Pennsylvania offers a $1,500 rebate to someone who buys a new plug-in hybrid vehicle, and $2,000 for a new electric vehicle (eligible low-income buyers can receive an additional $1,000). The state also will give rebates for Level 2 charging infrastructure, which can be either residential or commercial,and has incentivized utilities to invest in charging infrastructure projects.
However, state officials have not adopted definitive goals, such as a deadline for when dealers can no longer sell internal combustion engine vehicles.
Since the 1970 adoption of the Clean Air Act, California has had the ability to set its own vehicle emissions standards, and other states have the option to adopt those or the federal standards. California mandated that all new cars sold in the state be all-electric by 2035, and the ACEEE report urges more states to take up that regulation.
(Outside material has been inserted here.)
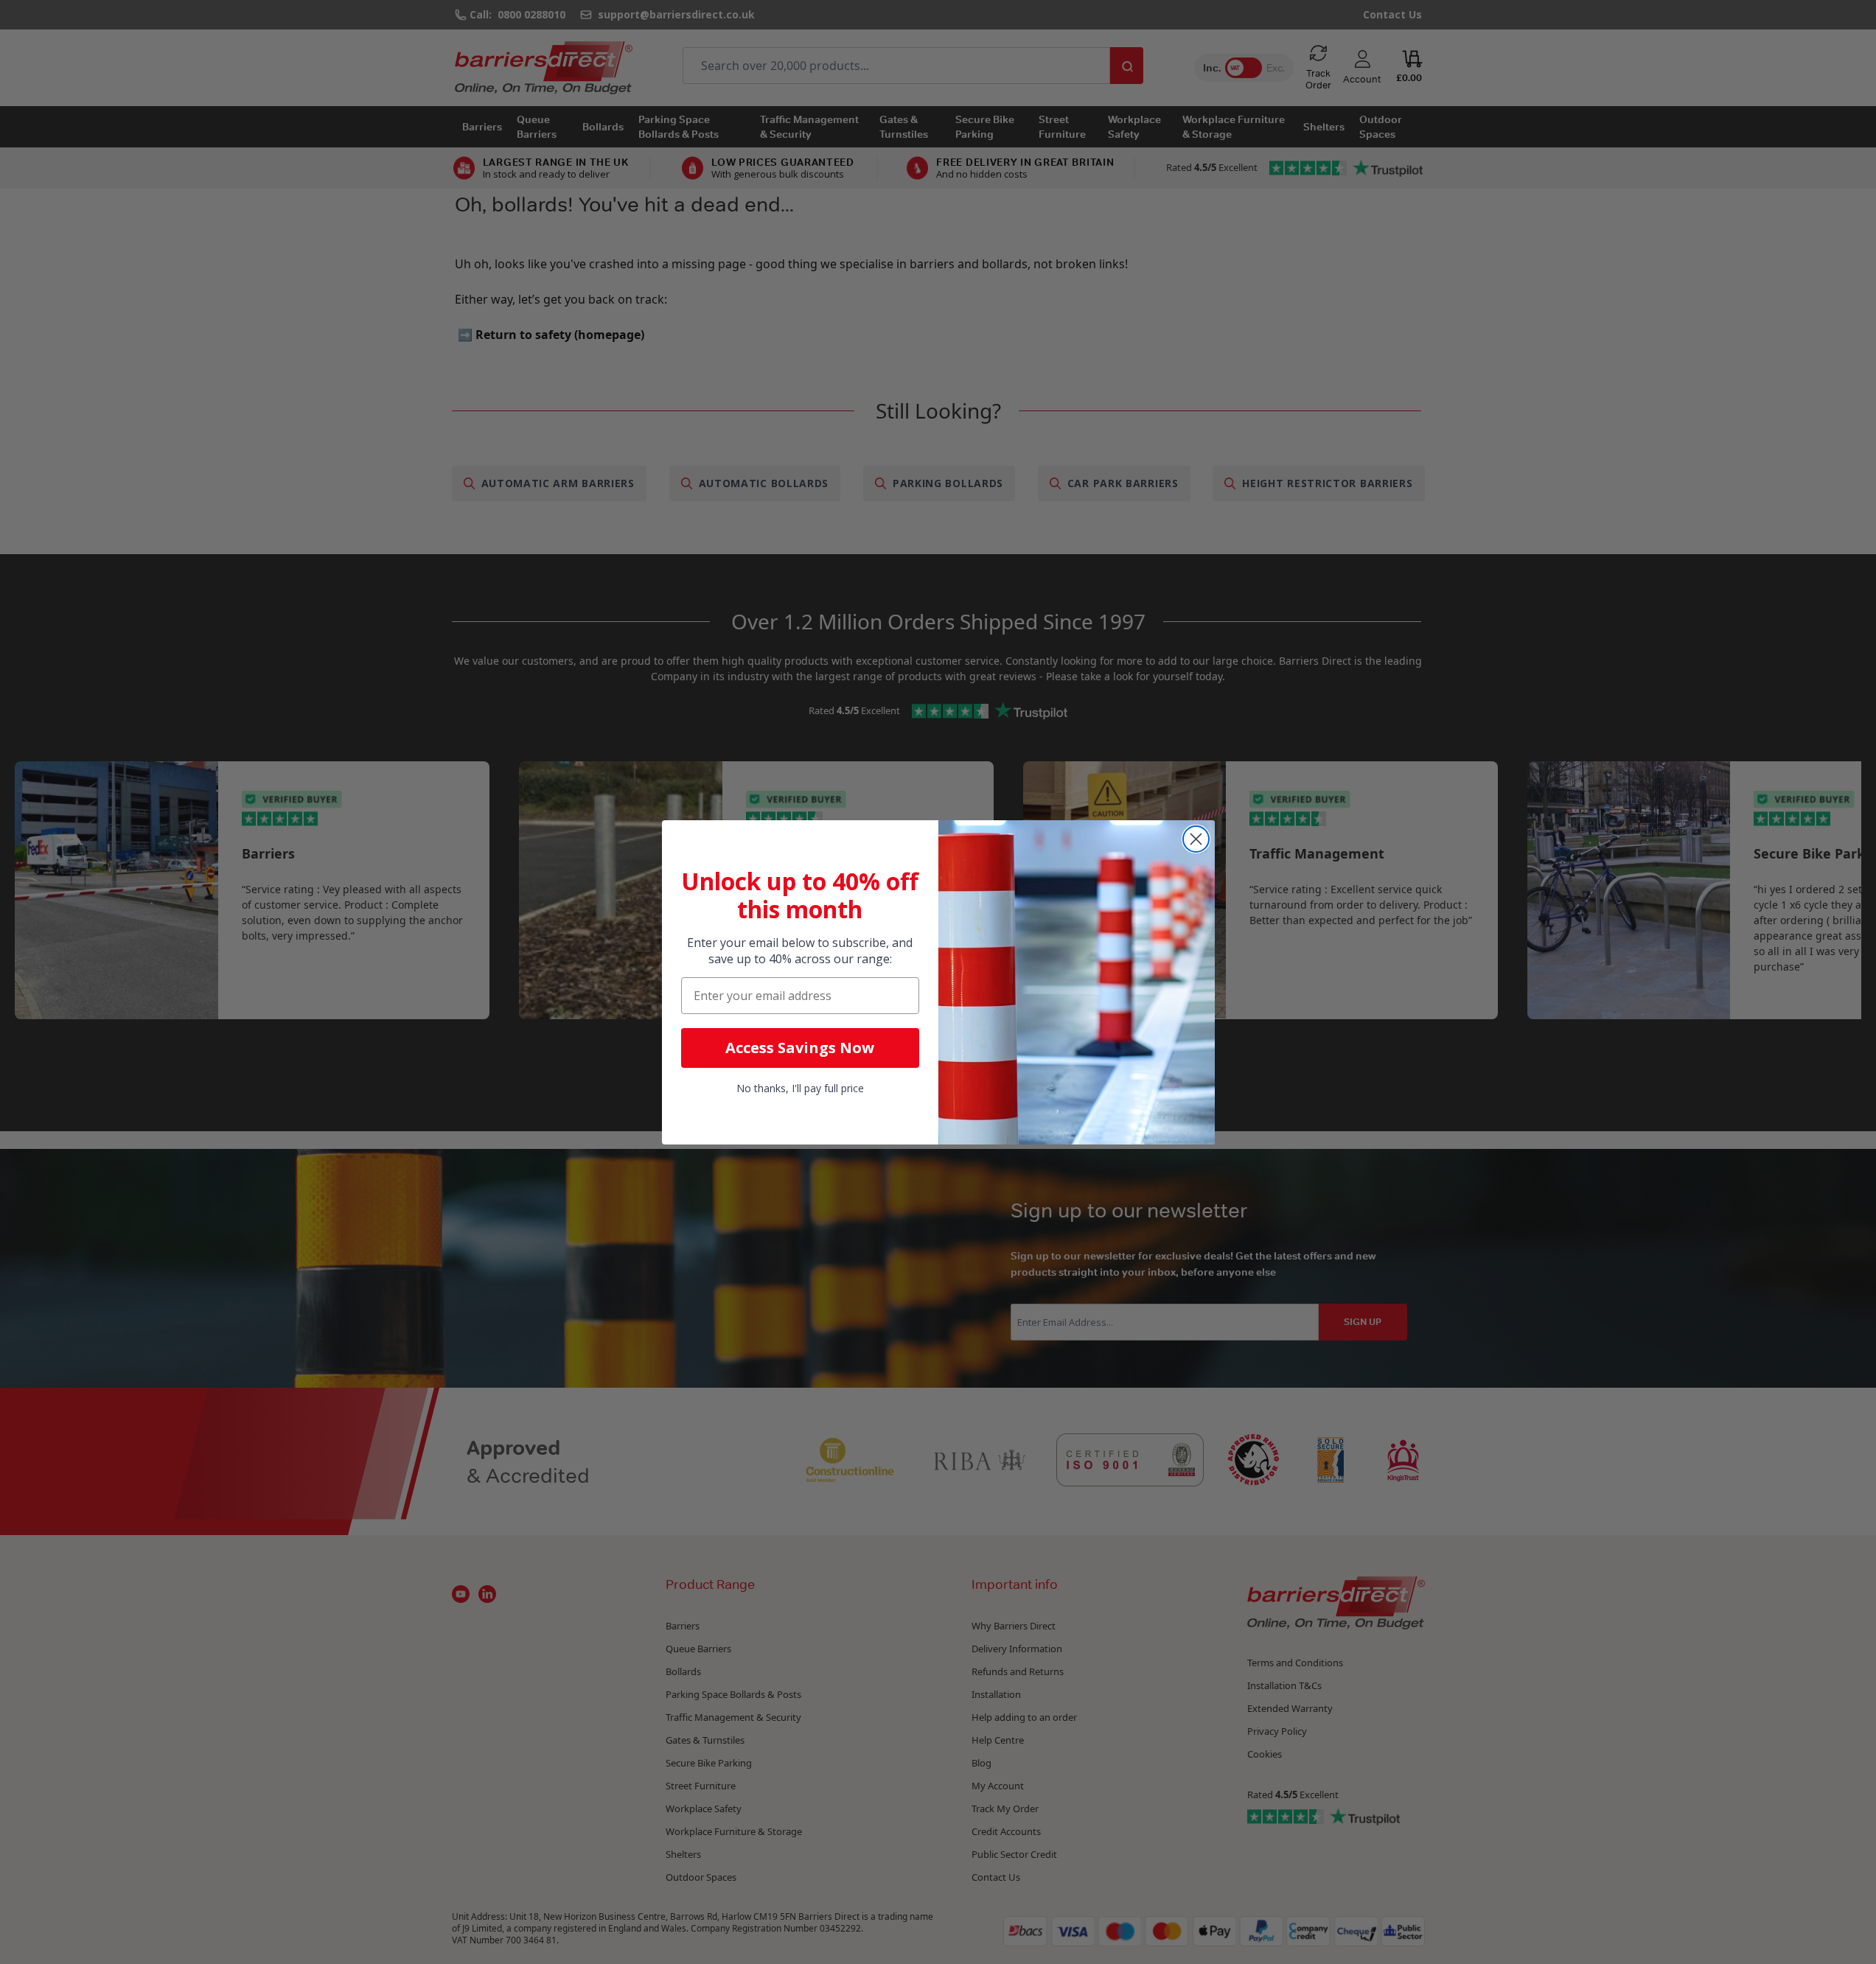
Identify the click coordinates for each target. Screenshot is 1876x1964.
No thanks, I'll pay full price (800, 1088)
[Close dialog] (1196, 839)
While the Pennsylvania Department of Environmental Protection signaled it would move to do so in 2021, it has not happened, said Rob Altenburg, senior director for energy and climate with the nonprofit PennFuture.
The average lifespan of a new car is about 12 years, according to the Bureau of Transportation Statistics, so Pennsylvania would have internal combustion engine cars on the road for years to come. Even so, “getting new purchases of cleaner vehicles is really what drives pollution down,” Altenburg said. “There isn’t much you can do after the fact.”
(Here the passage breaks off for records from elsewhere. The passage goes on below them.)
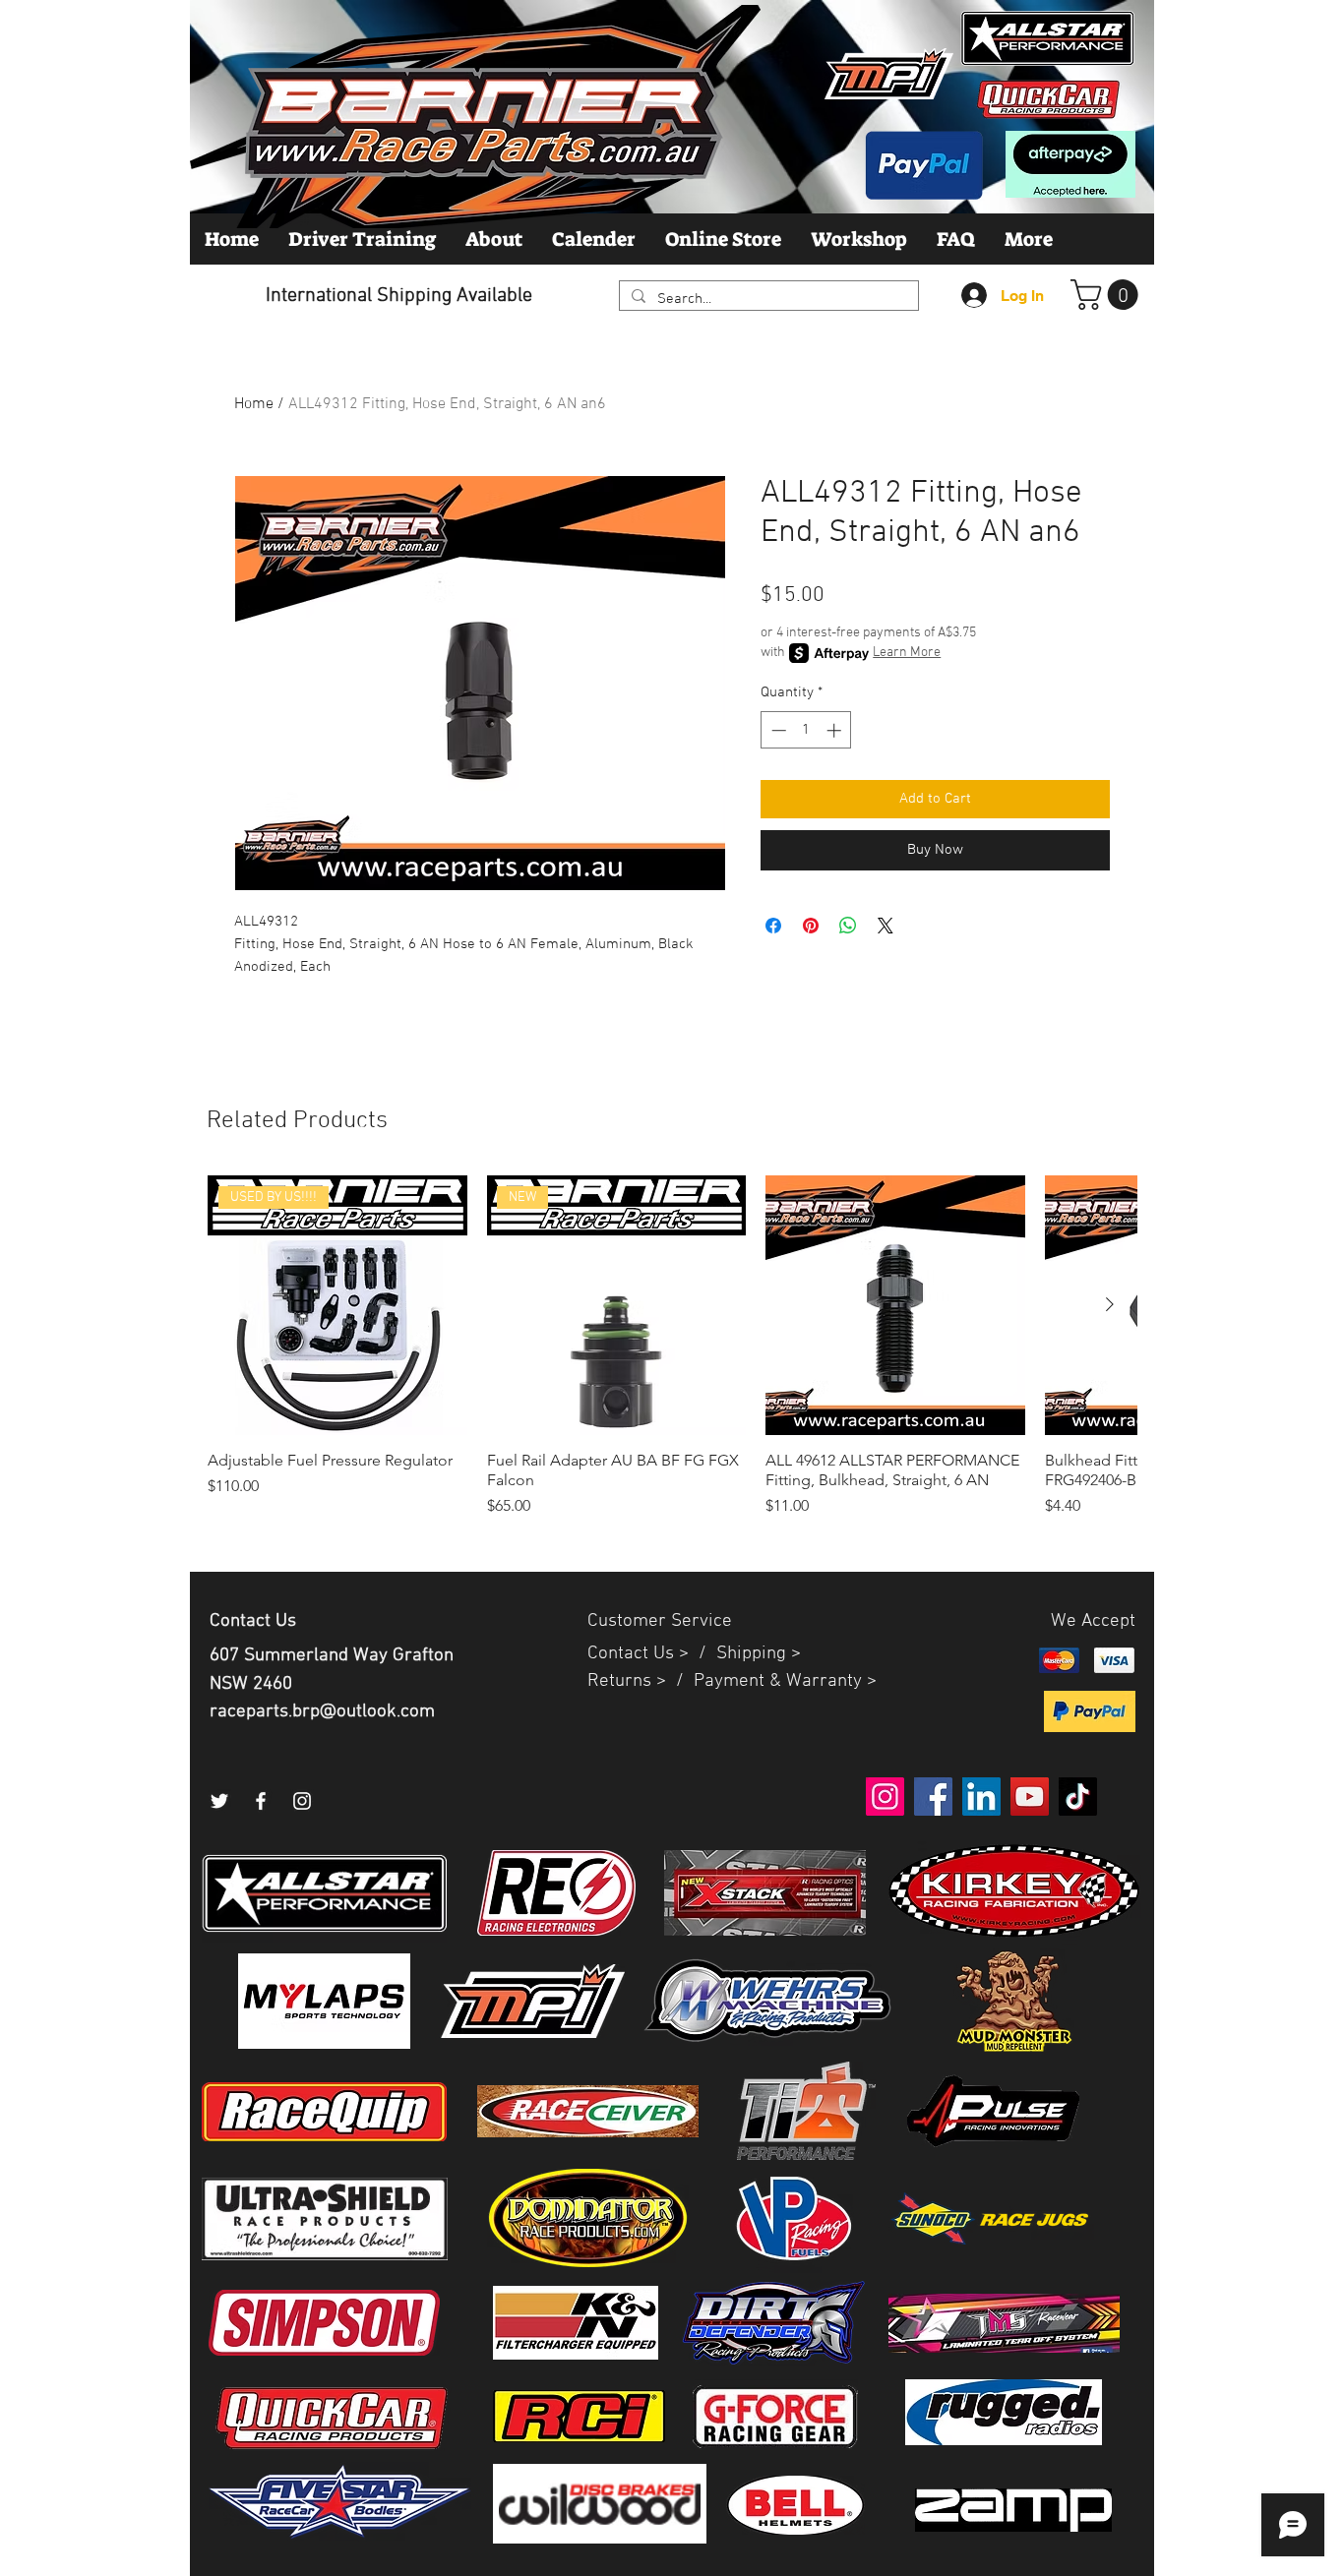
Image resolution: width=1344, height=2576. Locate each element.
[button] (1107, 294)
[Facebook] (261, 1801)
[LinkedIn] (981, 1796)
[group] (672, 1356)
There are more than 12 million vehicles registered in Pennsylvania, and far fewer than 1 percent of them are electric, according to the ACEEE report. And despite various state grant programs to encourage alternative fuels, the percentage of electric school buses and transit system buses are even lower.
Some of the drag on the state’s willingness to push EVs may stem from a thorny issue many states face: how to fund vital infrastructure without the gas tax they currently rely on.
That is “not an unsolvable problem,” Altenburg said. But “that’s the elephant in the room when it comes to EVs right now.”
Even a hybrid vehicle like a Prius travels a lot further on less gas, raising the question of how to fund a transportation system with a fair level of support from everyone who uses it.
Amid years of falling gas tax revenue, discussions are ongoing about whether to charge a flat fee on electric vehicles — or to charge based on the number of miles traveled, as proposed in a 2021 PennDOT report.
Chris Sandvig leads transportation advocacy group Mobilify, and says he hopes to see far more state planning and investment for EVs. He worries, however, that the focus on EVs will mean ignoring a host of other problems associated with single-occupancy vehicles.
“Regardless of what’s moving those wheels … you do not deal with sprawl, you do not deal with the building-efficiency issues that come with sprawl,” he said. Then too, there is the carbon footprint created by the production of batteries, the fact that electric vehicles are heavier, and the question of how the electricity to run those cars is generated.
Huether of ACEEE agreed that while transportation electrification is critical, it’s not a panacea. “We need to be investing in public transit, as well as active transportation” like walking and biking, he said.